1. Does this patent claim any dsRNAi that inhibits HAO1, regardless of sequence?
   No. The claims require specific sense and antisense sequences by SEQ ID NO definitions and specific nucleotide modification identities at defined positions.

2. What modifications are explicitly required?
   2′-O-methyl for nucleotides labeled a, g, c, u, 2′-fluoro for nucleotides labeled Af, Gf, Cf, Uf, and phosphorothioate linkages labeled s.

3. What role does the GalNAc-based ligand play?
   Claim 1 requires L96 on the sense strand 3′ end. Claim 4 requires that a ligand is conjugated to the sense 3′ end as shown in the schematic.

4. Do the formulation claims broaden the active-agent scope?
   No.

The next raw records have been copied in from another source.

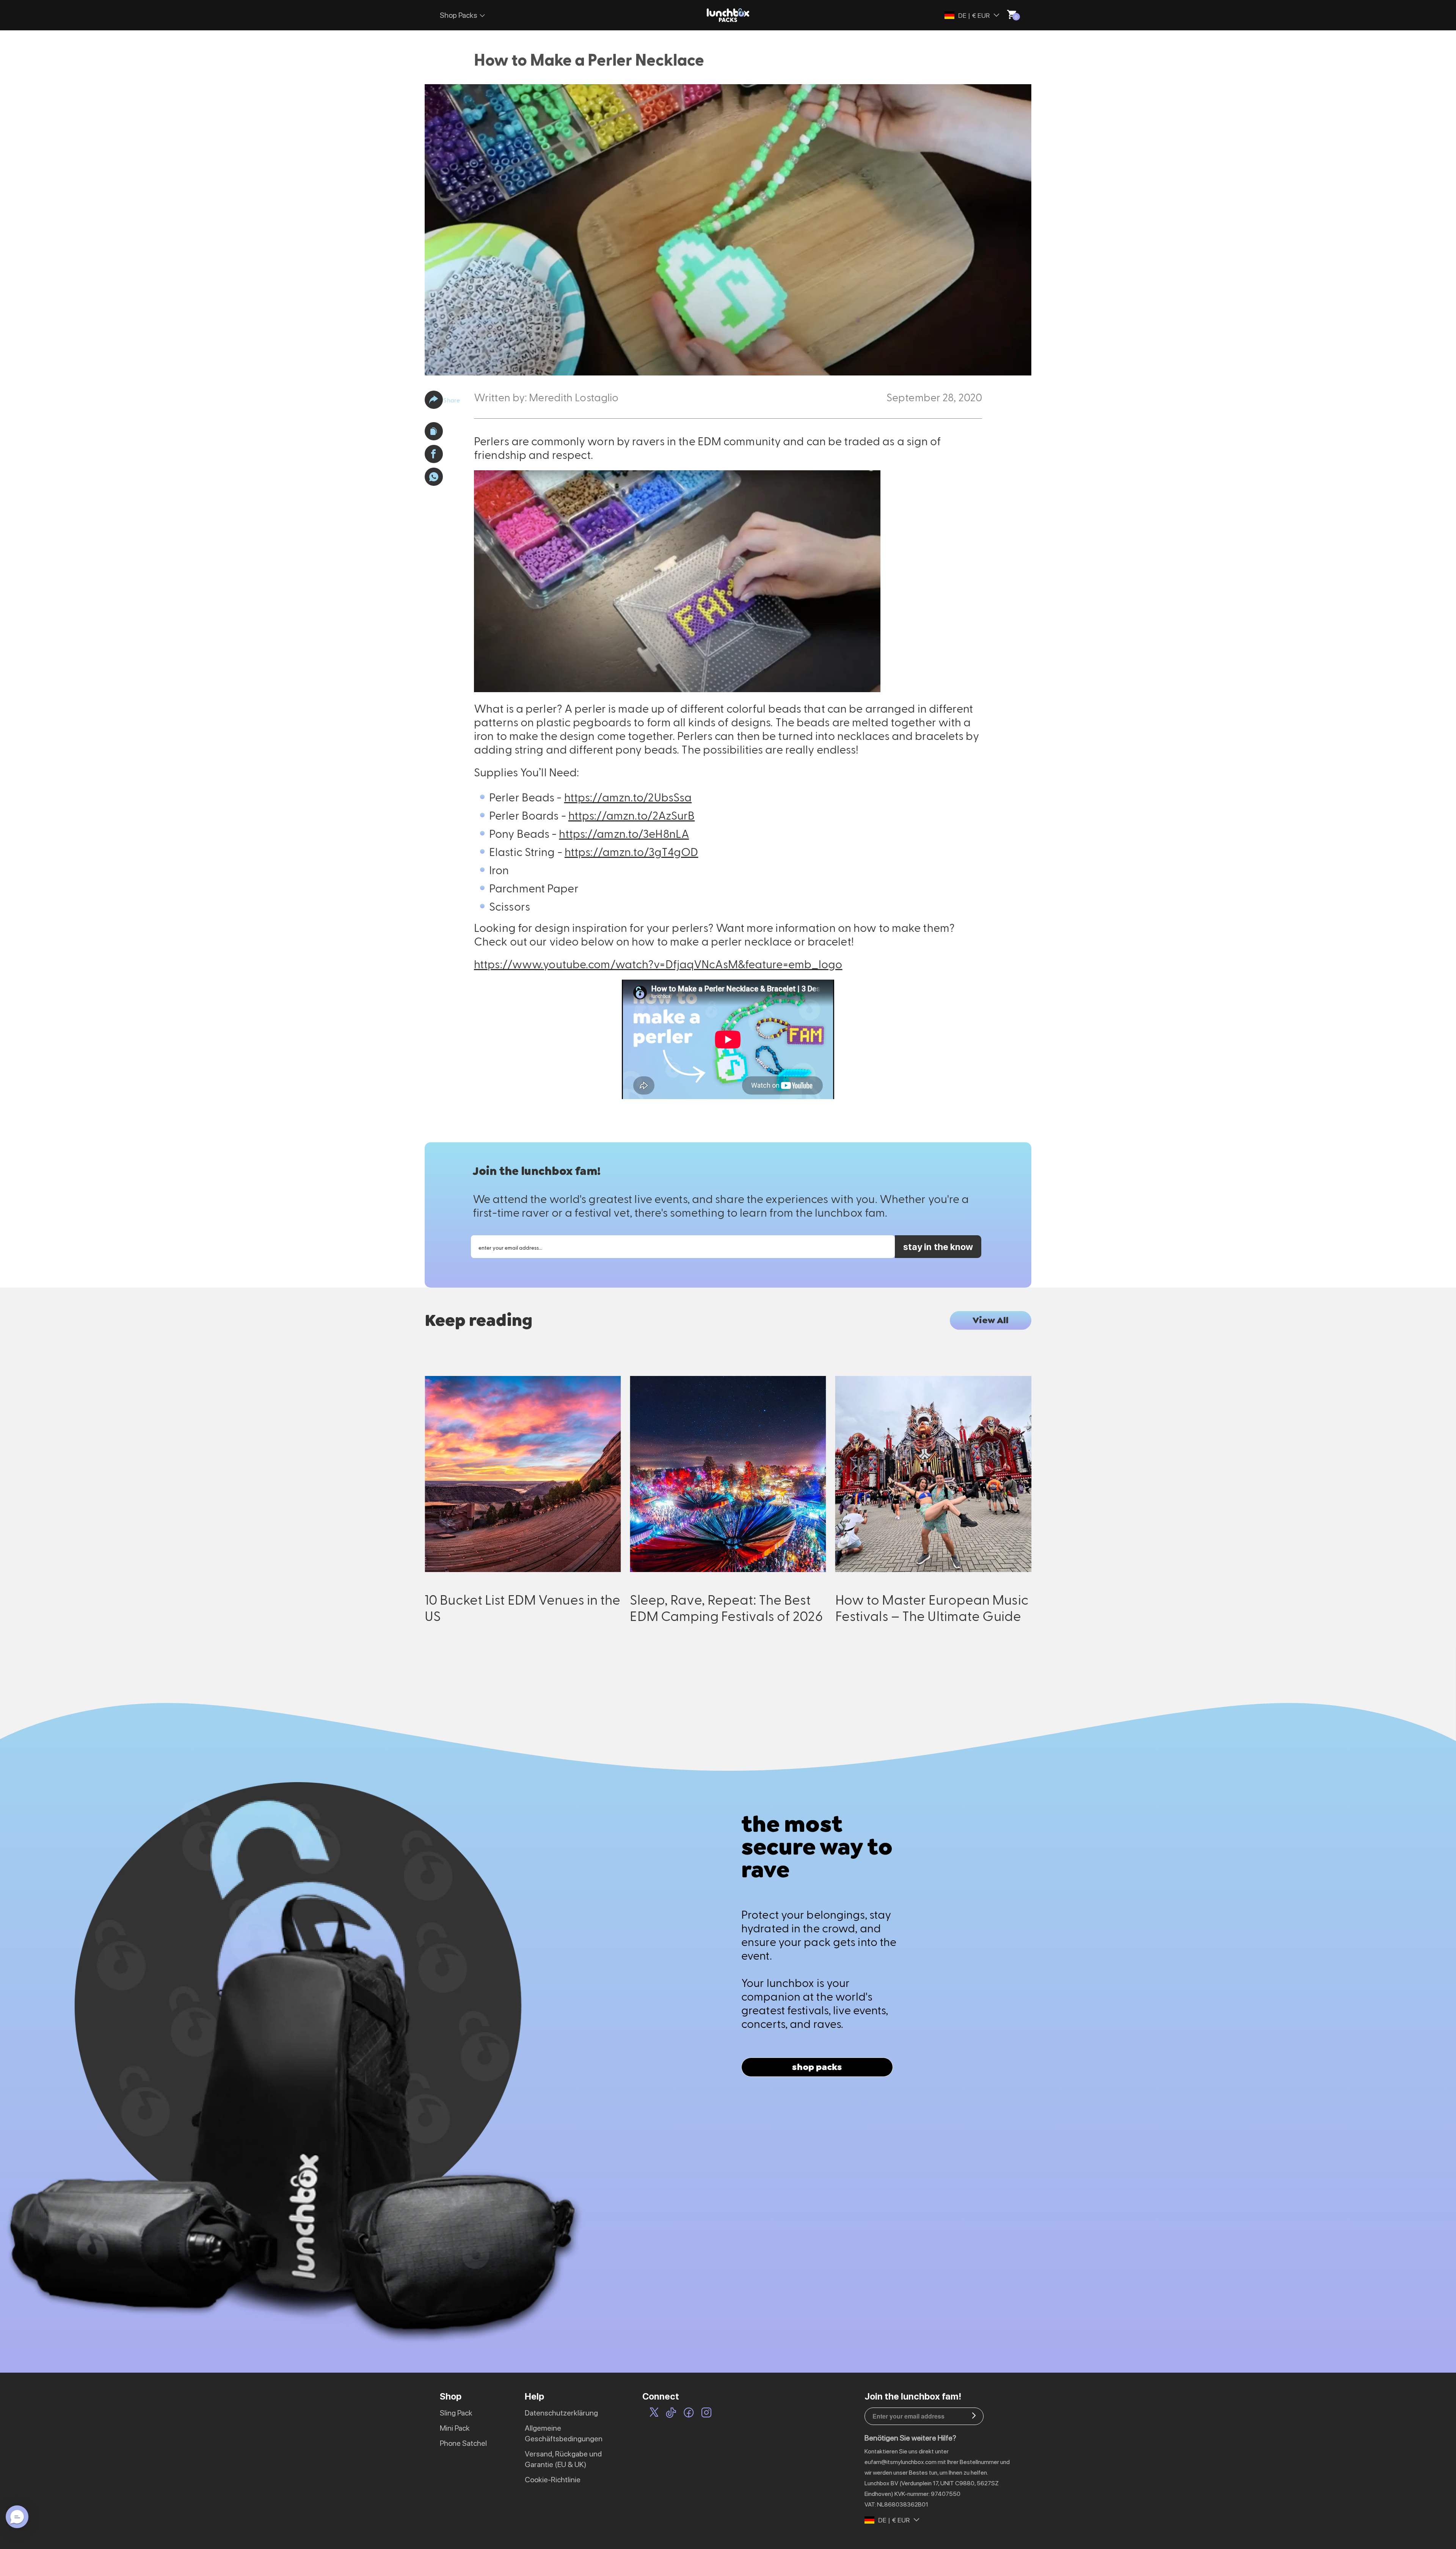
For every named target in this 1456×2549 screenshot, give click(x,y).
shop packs (817, 2067)
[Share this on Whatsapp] (434, 477)
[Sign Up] (974, 2416)
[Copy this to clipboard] (434, 431)
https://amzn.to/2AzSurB (631, 815)
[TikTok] (671, 2414)
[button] (434, 400)
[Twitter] (654, 2414)
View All (991, 1320)
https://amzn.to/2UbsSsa (628, 797)
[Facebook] (689, 2414)
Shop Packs (458, 15)
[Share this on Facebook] (434, 454)
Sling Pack (456, 2412)
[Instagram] (706, 2414)
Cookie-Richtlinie (553, 2479)
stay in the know (938, 1246)
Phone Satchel (463, 2443)
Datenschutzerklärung (561, 2412)
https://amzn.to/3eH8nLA (624, 833)
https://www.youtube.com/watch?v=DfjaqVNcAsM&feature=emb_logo (658, 964)
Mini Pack (455, 2428)
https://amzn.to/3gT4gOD (631, 851)
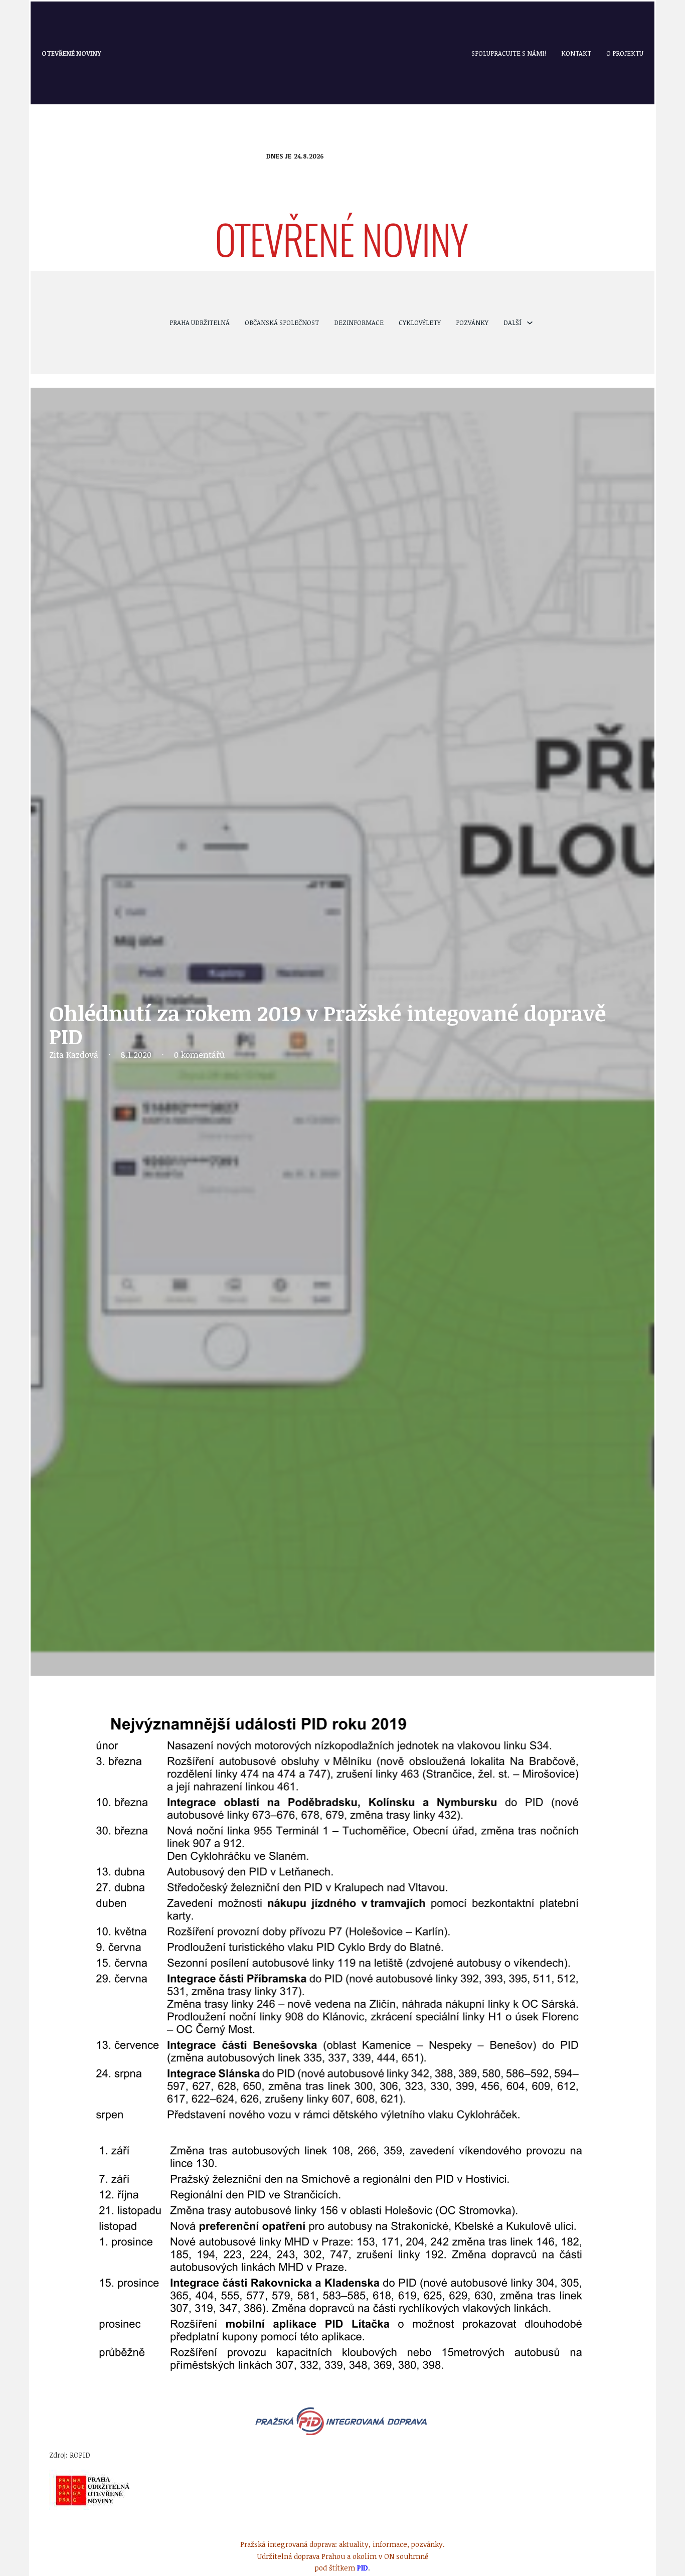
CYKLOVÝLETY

They restrict coverage to pharmaceutical compositions where the active agent of the earlier claims is present in water/saline or in buffers from a defined list.

5. Which competitor changes are most likely to avoid these claims?
   Changes to sequence identity/position, switching 2′-OMe vs 2′-F patterns, altering phosphorothioate linkages, and using a different sense 3′ ligand architecture.

References

[1] United States Patent 11,446,380. Claims as provided in the prompt text (claims 1-16).